**Data extracts**

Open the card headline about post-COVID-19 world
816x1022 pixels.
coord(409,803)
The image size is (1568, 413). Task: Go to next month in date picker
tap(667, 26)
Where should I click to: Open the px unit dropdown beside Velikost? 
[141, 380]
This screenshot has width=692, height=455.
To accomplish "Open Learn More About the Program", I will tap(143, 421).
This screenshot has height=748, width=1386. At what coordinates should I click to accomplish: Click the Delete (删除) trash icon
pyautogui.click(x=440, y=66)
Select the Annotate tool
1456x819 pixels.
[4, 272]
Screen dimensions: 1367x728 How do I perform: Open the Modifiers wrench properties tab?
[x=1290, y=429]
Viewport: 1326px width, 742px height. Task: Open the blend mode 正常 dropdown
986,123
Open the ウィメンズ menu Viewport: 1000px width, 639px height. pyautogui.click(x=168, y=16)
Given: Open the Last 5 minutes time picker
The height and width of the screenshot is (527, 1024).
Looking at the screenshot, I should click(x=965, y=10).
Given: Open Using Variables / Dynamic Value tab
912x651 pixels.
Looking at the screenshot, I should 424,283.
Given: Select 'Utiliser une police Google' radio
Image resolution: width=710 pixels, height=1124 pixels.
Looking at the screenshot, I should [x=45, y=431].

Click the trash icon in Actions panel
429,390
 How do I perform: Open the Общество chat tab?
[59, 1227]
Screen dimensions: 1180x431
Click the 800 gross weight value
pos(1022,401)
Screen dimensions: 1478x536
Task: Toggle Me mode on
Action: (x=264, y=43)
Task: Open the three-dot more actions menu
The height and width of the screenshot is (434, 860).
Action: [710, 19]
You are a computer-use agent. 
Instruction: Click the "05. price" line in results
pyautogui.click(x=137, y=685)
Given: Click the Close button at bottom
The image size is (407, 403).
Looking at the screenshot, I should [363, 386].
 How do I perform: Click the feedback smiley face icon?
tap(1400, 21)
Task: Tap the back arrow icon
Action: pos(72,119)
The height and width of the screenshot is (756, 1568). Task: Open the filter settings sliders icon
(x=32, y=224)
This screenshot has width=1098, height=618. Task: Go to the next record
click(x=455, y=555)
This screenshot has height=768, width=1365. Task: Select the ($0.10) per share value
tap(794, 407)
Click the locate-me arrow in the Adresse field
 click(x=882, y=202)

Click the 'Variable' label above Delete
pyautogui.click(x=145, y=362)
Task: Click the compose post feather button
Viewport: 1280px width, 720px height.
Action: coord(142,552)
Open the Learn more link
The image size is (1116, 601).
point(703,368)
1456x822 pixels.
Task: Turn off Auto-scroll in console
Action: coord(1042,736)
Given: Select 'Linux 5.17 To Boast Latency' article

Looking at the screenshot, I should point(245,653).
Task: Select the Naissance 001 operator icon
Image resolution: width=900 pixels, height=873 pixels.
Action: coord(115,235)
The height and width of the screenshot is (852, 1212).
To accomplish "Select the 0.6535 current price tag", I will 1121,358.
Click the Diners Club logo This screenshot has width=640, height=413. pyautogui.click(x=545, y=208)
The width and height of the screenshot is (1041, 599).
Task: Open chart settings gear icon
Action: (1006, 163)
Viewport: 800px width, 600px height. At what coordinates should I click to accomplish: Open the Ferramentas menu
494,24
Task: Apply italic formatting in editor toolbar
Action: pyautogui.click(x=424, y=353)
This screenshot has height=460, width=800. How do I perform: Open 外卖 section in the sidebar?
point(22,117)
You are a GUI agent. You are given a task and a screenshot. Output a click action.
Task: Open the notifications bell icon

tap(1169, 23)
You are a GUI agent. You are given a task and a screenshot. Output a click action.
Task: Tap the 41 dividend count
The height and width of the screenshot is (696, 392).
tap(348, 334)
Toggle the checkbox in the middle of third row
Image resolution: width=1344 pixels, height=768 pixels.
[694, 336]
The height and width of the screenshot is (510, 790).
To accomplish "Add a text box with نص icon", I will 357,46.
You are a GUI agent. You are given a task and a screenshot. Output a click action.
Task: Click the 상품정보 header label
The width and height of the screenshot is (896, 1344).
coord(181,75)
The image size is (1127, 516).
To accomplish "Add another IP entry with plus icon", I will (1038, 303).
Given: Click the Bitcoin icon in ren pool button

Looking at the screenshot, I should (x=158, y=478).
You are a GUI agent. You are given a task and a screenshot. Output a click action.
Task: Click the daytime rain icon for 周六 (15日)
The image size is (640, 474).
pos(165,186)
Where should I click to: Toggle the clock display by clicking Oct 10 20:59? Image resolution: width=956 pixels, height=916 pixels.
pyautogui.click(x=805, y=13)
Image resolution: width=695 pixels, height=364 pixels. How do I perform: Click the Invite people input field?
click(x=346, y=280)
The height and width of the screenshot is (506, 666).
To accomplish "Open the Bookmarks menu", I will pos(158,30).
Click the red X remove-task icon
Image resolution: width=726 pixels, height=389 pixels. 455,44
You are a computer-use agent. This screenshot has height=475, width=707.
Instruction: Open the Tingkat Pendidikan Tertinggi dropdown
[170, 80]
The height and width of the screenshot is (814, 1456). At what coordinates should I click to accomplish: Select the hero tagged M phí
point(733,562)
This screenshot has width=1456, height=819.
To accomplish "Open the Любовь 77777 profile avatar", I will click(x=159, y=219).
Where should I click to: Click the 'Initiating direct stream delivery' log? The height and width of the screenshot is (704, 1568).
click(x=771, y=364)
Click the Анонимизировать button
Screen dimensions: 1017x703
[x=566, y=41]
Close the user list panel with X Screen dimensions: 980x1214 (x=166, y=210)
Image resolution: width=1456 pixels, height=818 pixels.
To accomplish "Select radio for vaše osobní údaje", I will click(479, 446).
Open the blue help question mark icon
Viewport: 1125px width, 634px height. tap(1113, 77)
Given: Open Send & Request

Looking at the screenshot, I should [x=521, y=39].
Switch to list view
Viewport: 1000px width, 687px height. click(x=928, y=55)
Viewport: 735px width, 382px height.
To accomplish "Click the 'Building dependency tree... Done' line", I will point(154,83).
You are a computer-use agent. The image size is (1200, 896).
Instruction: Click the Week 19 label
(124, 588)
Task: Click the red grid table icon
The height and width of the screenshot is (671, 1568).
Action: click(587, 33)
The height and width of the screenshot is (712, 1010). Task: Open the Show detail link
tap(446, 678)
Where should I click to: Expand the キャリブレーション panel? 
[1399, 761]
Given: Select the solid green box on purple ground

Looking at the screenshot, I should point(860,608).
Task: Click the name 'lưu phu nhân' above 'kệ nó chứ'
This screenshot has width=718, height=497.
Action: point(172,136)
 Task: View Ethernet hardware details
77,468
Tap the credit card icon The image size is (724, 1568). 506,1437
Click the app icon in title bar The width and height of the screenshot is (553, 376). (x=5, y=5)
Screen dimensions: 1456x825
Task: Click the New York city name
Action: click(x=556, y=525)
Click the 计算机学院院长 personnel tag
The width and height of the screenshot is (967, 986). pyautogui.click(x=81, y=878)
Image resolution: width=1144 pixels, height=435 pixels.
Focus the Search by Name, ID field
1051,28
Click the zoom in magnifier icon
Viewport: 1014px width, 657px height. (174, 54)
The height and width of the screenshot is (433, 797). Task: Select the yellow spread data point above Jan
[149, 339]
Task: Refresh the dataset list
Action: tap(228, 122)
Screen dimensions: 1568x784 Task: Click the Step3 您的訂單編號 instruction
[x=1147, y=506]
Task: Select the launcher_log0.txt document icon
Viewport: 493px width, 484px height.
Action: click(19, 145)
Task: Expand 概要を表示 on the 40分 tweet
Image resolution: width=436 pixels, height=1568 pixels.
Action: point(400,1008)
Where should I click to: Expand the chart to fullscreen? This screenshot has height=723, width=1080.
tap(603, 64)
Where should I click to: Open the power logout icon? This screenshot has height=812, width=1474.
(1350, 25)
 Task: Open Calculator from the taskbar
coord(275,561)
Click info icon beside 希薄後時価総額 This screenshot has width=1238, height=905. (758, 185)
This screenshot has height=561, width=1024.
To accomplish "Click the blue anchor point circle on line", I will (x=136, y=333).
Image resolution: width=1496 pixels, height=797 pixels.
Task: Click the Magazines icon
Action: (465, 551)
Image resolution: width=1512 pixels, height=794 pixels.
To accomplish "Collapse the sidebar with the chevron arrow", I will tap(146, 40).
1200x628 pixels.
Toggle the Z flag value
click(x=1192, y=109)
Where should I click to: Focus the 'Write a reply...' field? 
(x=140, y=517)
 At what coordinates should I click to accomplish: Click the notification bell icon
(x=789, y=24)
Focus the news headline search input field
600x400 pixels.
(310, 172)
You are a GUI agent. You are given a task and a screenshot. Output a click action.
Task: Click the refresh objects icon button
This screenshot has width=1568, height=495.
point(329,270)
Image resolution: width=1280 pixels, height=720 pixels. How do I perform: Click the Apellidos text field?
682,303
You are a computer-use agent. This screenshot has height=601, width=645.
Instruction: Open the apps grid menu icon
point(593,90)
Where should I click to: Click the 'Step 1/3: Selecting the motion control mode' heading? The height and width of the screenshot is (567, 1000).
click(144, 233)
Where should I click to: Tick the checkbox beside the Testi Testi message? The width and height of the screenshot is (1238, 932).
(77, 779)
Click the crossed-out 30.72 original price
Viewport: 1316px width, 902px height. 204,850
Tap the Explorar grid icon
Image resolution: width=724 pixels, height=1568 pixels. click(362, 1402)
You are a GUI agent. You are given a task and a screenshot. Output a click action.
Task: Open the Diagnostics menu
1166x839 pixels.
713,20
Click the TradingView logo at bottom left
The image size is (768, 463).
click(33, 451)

**Work item**
Every line in the data above that contains "computer" needs to be copied.

**Task result**
You are a computer-use agent. 
You are a computer-use agent. This screenshot has height=475, width=707.
You are a computer-use agent. The image size is (1200, 896).
You are a computer-use agent. This screenshot has height=601, width=645.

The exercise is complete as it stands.